WHAT TO WORK ON: For the data below, please report each line where the word "agent" is found.
(RECORDS TO PROCESS Opens)
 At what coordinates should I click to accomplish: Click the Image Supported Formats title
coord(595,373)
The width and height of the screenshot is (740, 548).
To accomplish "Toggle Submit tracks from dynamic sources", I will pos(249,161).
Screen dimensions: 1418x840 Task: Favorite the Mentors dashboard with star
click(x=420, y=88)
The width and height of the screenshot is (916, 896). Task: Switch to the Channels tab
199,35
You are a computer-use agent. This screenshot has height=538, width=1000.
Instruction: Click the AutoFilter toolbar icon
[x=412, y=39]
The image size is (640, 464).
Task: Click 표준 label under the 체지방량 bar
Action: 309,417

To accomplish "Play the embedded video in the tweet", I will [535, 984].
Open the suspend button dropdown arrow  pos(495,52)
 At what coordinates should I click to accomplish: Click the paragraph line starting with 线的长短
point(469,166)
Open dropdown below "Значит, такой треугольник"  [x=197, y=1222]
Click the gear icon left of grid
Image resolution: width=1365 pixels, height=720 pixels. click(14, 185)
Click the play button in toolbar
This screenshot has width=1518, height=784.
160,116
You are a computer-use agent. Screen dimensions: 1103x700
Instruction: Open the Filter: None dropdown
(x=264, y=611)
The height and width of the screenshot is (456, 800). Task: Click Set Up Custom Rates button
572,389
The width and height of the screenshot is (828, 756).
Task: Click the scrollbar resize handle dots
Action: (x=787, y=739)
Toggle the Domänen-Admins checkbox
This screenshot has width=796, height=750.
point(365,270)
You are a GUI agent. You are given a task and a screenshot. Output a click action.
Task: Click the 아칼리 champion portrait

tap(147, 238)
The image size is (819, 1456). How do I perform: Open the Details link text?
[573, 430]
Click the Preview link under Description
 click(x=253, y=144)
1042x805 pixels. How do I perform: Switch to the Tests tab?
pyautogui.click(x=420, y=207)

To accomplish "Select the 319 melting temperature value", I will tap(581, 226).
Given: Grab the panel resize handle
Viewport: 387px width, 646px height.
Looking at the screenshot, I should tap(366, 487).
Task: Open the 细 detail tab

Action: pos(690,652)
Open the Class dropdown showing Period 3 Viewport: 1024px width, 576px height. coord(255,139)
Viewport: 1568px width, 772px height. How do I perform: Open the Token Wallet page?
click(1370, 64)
(RECORDS TO PROCESS Closes)
SOLUTION TO THIS EXERCISE:
You are a computer-use agent. This screenshot has height=538, width=1000.
You are a computer-use agent. Screen dimensions: 1103x700
You are a GUI agent. You are given a task and a screenshot. Output a click action.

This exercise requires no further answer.